Milton Mueller, professor at the Syracuse University School of Information Studies (iSchool), was quoted in an article in Computerworld about China’s request for local-language Internet domain names.

Following China’s request, Rod Beckstrom, head of the Internet Corporation for Assigned Names and Numbers (ICANN), announced he will visit China for two days in his first trip to the country since taking his current job last June. Beckstrom’s agenda is expected to include discussions about China’s application to ICANN for the globally supported use of domain names that end in “dot-China,” with the word “China” written in Chinese script.
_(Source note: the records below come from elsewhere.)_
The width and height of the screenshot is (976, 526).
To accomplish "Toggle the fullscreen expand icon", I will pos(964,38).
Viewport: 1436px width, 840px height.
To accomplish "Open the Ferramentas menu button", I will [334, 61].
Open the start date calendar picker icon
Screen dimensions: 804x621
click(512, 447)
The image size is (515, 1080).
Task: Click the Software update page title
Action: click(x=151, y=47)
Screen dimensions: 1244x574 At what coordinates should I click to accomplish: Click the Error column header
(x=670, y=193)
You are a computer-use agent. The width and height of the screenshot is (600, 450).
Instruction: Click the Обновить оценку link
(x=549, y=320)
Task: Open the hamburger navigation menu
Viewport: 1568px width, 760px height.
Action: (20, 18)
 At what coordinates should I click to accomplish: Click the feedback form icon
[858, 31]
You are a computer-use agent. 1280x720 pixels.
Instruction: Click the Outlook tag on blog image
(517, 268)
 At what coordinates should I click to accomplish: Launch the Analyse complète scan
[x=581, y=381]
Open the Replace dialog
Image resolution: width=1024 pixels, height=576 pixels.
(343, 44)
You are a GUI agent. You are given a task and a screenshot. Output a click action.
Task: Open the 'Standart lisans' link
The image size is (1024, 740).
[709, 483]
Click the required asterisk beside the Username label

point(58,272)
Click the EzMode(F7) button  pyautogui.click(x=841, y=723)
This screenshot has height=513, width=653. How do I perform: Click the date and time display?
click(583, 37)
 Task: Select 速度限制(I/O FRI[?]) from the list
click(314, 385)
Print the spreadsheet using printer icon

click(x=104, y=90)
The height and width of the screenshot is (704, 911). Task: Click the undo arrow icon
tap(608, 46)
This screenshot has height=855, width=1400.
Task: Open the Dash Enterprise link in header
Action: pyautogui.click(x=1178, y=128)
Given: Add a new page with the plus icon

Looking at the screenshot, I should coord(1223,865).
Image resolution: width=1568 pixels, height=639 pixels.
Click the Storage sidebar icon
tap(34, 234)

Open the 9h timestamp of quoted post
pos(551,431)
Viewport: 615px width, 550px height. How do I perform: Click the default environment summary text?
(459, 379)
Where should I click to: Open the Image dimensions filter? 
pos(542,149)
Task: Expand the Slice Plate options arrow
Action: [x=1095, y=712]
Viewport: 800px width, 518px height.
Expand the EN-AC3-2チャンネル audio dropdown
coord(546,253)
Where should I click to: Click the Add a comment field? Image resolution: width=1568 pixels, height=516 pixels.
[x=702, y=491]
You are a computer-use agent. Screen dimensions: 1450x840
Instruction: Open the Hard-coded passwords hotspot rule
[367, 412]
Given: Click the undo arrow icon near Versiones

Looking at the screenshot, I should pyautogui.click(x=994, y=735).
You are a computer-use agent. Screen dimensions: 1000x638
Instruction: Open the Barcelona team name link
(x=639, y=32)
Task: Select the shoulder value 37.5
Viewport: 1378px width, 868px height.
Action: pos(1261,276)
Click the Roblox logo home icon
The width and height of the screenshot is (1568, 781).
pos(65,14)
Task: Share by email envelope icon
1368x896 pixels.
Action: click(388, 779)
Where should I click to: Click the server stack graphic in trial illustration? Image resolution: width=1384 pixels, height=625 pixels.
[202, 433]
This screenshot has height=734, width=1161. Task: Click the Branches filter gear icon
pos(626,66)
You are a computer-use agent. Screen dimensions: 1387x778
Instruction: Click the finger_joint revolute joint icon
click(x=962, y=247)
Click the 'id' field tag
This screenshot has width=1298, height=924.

China is one of over a dozen countries and territories that have applied for the local-language domains since ICANN launched the process late last year. But China’s application was not among the first to pass an initial review by ICANN, which said that four countries, including Russia and Egypt, had completed that step.

China’s censorship of the Internet has drawn international attention since Google said in January that it planned to stop censoring results on its China-based search engine. China has gradually limited online expression for over a year with policies including a ban on individuals in the country registering domain names.

That may not mean China’s application to ICANN, submitted by the China Internet Network Information Center (CNNIC), has hit any political problems. There also may be no direct link between Beckstrom’s visit and China’s Internet crackdown, which authorities say is focused largely on pornography.

Mueller, an expert on Internet governance, told Computerworld that Chinese government crackdowns “are coming from higher levels and CNNIC is as much an object of tighter regulations as, say, Google or the content providers.”

Mueller’s research focuses on the history of communication technologies and global governance institutions. His acclaimed book Ruling the Root: Internet Governance and the Taming of Cyberspace (MIT Press, 2002) was the first scholarly account of the Internet governance debates.  His research has been cited and used by policymakers in the United States, Europe, Hong Kong, and New Zealand.